At least one person was killed and several others were injured when a car drove into a lunch-hour crowd in the southwestern German city of Mannheim.
CreditCredit...René Priebe/DPA, via Associated Press

At Least Two Killed After Car Rams Crowd in Mannheim, Germany

The police in Mannheim, in the country’s southwest, said that the driver, a 40-year-old German citizen, had been arrested and that they did not believe he had a political motive.

by · NY Times

An 83-year-old woman and a 54-year-old man were killed and 11 others were injured — five severely — when a man drove a car into a lunch-hour crowd in the southwestern German city of Mannheim on Monday, the authorities said.

The driver is a 40-year-old German citizen who lived in neighboring Ludwigshafen, the police and the public attorney said on Monday evening, adding that they did not think the man had a political motive.

The police arrested the man, who was not named publicly, soon after the event and said they thought he was the only person involved. They said they believed the act was deliberate and on Monday night were searching the man’s home as well as his internet history to help understand his motive.

The police said the driver had a criminal record that included assault, a drunk-driving charge and a conviction for hate speech, for a right-wing comment he made on Facebook in 2018. The man, who had worked as a landscaper, had a history of mental illness, the authorities said, and he had a weapon that fired blanks on him during the attack.

There were more than 300 police officers on the scene immediately after the attack.

Several recent ramming attacks had put Germans on edge ahead of national elections last month.

“Once again, we mourn with Mannheim. Once again, we mourn with the families of the victims of a senseless act of violence and fear for the injured,” Chancellor Olaf Scholz said in a statement.

Two weeks ago, a 24-year-old Afghan man who was seeking asylum intentionally drove into a union demonstration in Munich, killing a 2-year-old and her mother and wounding several dozen others.

And in December, a Saudi doctor who had been living in Germany for more than a decade was accused of driving his car into a Christmas market in the central city of Magdeburg, killing six people and injuring hundreds of others.
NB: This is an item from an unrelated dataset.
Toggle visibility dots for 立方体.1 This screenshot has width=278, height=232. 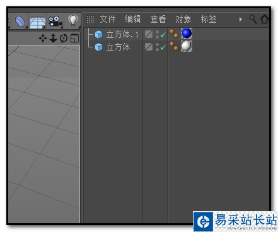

Those attacks, by immigrants or foreign-born residents, raised questions about domestic security and immigration policy ahead of the elections, in which the hard-right Alternative for Germany party had its best showing ever.

Friedrich Merz, who is likely to be Germany’s next chancellor after his party won the most votes in last month’s election, also expressed his sympathies. “This incident — like the terrible acts of the past few months — is an urgent reminder that we must do everything we can to prevent such acts,” he said in a statement posted to X.

There have also been a number of vehicle attacks in the past years by German-born perpetrators. Five years ago, a man who had been living in his car drove into a crowd in Trier, killing four. In 2018, a man with a history of psychological problems plowed his van into a crowd in Münster, in the country’s west, killing two.

In Mannheim, the driver reportedly entered a pedestrian-only stretch of the city center from its landmark water tower and drove roughly 700 yards toward the square known as Paradeplatz. The incident occurred at about 12:15 p.m., according to the police, when lunchtime crowds were enjoying unseasonably warm weather.

Driving a small black Ford, the man sped through the pedestrian zone, hitting people along the way, the police said. The driver then fled the area in his heavily damaged car before abandoning it. The police found the empty car just minutes after the attack and were later able to arrest the man as he was trying to flee on foot.

Detached pieces of the car could be seen along the vehicle’s path, video images showed.

A day earlier, a parade with 70 floats and 2,500 participants passed through the same zone in an annual carnival celebration. The police said about 250,000 people had attended.

Mannheim, which has a population of about 320,000, was in the headlines last year when an Afghan citizen living in Germany stabbed people at a far-right demonstration, killing a police officer who had rushed in to stop the attack.

After the events on Monday, the nearby city of Heidelberg canceled carnival celebrations scheduled for Tuesday.

“This is the second time within a year that our neighboring city has suffered such a terrible act of violence — in a situation like this, it was inconceivable for us to celebrate a happy carnival parade here in Heidelberg,” Mayor Eckart Würzner said.